(Datos almacenados)
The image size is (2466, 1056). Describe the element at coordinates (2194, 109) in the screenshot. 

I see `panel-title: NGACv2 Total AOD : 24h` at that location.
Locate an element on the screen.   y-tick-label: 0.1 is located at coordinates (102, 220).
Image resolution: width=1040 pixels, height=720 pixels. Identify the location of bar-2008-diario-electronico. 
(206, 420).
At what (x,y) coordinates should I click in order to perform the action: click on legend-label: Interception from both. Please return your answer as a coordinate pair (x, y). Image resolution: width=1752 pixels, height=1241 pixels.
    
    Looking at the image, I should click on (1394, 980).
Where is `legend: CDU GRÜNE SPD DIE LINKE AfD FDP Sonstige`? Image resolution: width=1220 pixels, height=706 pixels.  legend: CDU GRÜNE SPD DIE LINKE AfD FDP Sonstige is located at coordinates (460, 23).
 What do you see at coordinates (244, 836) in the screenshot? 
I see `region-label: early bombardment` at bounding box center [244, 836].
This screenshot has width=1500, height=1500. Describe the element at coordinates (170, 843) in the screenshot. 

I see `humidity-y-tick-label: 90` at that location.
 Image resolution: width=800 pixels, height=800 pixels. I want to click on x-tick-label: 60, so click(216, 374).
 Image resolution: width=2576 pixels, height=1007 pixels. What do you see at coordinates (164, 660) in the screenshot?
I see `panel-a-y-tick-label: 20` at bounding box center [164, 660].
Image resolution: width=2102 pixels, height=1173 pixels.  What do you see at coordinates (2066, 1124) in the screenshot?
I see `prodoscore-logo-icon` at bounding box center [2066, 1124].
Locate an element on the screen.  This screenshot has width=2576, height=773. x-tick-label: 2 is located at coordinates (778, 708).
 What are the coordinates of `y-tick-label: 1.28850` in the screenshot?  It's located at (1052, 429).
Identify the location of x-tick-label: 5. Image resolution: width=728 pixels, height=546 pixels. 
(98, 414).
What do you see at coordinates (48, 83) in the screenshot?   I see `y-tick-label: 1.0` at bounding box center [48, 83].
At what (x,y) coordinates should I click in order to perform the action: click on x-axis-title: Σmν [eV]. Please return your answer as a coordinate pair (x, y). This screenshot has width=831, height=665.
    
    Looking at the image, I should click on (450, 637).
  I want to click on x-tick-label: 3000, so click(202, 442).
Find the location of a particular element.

*Tus instrucciones*
Reproduce sin cambios el tramo de los registros que va desde la línea que contiene "What do you see at coordinates (244, 836)" hasta la que contiene "center [244, 836].", ambas incluidas.

*Solución desarrollada*
 What do you see at coordinates (244, 836) in the screenshot? 
I see `region-label: early bombardment` at bounding box center [244, 836].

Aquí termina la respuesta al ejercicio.